October 30 (Friday) – Deadline for Comments


– California WaterFix Comments Due Friday, Oct 30, by 5 PM

STCDA prepared a list of comments to help focus on the key concerns about the California Water Fix (aka Delta Tunnels). The list is included below for your convenience.

To comment on the California WaterFix plan, email BDCPComments@icfi.com (Note: This will also send STCDA a copy for safekeeping to our NoDeltaGates site – optional).

For where to send comments by regular email and for comment suggestions, Click Here.

My personal top concerns are (1) the effects of the construction through the Delta for YEARS and (2) the likely disastrous effect of tunnels if managed incorrectly (the same way our reservoirs were managed incorrectly during the start of this four-year drought when too much water was shipped south).

So I really like comment #6, which points out how the agencies haven’t been managing the system correctly now, and comment #8 which argues that, if built, the alternative to route the tunnels far east, by I-5, should replace the current route.

But add everything that expresses your concerns or others from you past comments on the prior plan, etc. For more information, go to our BDCP Tab. On the site are also other links to Jim Frasier’s comments and past comments/concerns about the prior plan.

Comment topic suggestions. Phrase your comments “I am opposed to the Delta Tunnels because:”

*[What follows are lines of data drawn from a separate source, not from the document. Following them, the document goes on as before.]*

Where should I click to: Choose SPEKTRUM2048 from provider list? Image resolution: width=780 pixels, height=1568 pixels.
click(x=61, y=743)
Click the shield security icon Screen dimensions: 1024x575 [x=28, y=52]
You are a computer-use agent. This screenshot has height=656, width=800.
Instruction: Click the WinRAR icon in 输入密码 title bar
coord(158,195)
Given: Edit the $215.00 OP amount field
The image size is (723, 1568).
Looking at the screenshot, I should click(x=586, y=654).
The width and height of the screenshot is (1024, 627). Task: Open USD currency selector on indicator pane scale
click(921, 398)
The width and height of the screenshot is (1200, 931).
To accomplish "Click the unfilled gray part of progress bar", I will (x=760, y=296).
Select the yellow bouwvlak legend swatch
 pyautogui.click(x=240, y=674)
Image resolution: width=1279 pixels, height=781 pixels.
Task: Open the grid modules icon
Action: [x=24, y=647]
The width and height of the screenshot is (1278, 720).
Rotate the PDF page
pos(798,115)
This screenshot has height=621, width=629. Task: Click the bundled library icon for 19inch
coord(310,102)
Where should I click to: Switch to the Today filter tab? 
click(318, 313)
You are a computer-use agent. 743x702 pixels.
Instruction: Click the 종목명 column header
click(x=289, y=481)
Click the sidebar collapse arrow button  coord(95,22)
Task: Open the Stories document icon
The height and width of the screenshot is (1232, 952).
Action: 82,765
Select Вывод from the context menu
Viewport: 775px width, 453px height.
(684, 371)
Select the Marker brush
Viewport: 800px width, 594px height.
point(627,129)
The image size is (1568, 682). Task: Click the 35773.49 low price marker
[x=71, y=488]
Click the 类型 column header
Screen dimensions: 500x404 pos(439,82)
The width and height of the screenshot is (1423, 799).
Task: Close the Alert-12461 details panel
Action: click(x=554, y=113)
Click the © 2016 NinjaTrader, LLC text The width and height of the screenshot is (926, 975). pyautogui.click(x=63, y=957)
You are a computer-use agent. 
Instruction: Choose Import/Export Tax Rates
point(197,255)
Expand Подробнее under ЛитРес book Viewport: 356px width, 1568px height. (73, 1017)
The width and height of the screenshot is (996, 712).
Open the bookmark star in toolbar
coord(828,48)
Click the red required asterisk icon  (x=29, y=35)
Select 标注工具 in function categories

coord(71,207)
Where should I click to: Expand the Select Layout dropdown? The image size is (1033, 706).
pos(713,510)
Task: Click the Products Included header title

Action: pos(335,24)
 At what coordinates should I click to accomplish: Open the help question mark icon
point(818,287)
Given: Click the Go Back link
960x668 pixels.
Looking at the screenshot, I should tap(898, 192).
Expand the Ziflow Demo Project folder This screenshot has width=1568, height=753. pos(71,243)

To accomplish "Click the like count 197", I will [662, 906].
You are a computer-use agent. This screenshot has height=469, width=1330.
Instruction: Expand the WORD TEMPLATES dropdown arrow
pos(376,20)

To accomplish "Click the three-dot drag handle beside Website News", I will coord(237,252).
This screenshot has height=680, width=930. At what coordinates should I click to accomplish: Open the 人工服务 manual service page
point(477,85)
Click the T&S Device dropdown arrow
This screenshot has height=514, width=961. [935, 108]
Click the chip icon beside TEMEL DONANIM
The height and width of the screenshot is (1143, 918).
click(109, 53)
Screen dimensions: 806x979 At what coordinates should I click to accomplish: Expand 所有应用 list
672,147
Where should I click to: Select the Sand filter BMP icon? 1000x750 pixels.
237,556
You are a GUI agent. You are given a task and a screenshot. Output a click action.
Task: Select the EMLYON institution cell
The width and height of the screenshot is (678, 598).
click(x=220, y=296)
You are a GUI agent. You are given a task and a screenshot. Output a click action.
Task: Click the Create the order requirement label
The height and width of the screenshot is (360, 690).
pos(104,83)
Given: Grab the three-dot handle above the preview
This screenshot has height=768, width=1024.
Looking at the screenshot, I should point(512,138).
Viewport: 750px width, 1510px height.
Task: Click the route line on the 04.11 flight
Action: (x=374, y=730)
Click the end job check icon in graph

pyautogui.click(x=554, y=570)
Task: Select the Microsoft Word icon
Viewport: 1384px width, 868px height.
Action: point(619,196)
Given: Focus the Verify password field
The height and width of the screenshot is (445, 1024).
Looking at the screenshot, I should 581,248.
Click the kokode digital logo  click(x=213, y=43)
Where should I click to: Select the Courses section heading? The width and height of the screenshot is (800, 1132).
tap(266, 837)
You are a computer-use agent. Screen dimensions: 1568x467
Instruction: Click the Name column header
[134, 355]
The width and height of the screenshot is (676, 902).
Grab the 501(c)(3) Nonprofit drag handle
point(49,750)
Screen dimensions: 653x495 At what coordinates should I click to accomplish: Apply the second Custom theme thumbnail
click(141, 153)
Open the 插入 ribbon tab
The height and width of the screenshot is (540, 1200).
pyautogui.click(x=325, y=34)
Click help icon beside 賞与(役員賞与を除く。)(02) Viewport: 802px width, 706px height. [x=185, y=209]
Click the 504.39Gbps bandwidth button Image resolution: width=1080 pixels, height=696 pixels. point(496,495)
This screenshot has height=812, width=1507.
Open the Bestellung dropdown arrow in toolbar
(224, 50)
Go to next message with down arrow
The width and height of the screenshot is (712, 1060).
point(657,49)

  1. The benefits do not match the cost. According to Dr. Jeff Michael, University of the Pacific, the estimated benefits for the project drop by $10 billion without regulatory assurance for water deliveries so that costs EXCEED benefits by at least $8 billion. The costs will be born by farmers and urban ratepayers. Since there is no added water, urban ratepayers obtain no benefit.
  2. The rural and urban rate payers should be notified of the expected rate increases and vote approval, like any tax increase.
  3. If farmers must pay for more costly water, they have stated they will need to convert to profitable crops like almonds to ship to Asia. Californians will not have fresh produce on their own tables.
  4. The tunnels do not provide for any additional water in a drought after prior water rights and public trust needs are met. During many years, they are likely to be dry. Other alternatives do produce more water.
  5. The California WaterFix does not help reduce reliance on Delta imports as mandated by the 2009 Delta Reform Act.
  6. San Francisco Bay-Delta business, tourism, fishing, and farming communities cannot trust that the tunnels will be operated in a manner to protect our interest, especially because the State Water Resources Control Board, the Department of Water Resources, and the Bureau of Reclamation have allowed for the waiving and weakening of Delta water quality standards and species protections during the drought, endangering numerous Delta species and bringing some to the precipice of extinction.
  7. The California EcoRestore is not part of the California WaterFix. Hence the California WaterFix does not meet the coequal goals required by the 2009 Delta Reform Act. Even if the EcoRestore were included, it does little more than meet the existing mitigation for prior damage, and does not mitigate for the new damage that will be caused by tunnel construction and by removing water that otherwise would flow through Delta.
  8. The route selected is the worst alternative that could be selected since it does not protect Delta farm communities and Delta recreation as required by the 2009 Delta Reform Act. It is only the cheapest. A construction project through the heart of the Delta, through the sensitive estuary and loud pounding through bird habitats for years is not the way to protect the fish or fowl. Instead, the alternative to route the tunnels far east, by I-5, should replace the current route.
  9. Construction plans include de-watering Delta farmers’ wells for years, making farming and living in their homes not possible. Yet there is no provision to provide renumeration to them.
  10. Barges and construction for years through recreational waterways is not the way to protect Delta recreation. The route to save the estuary, would be to route the tunnels far East, by I-5.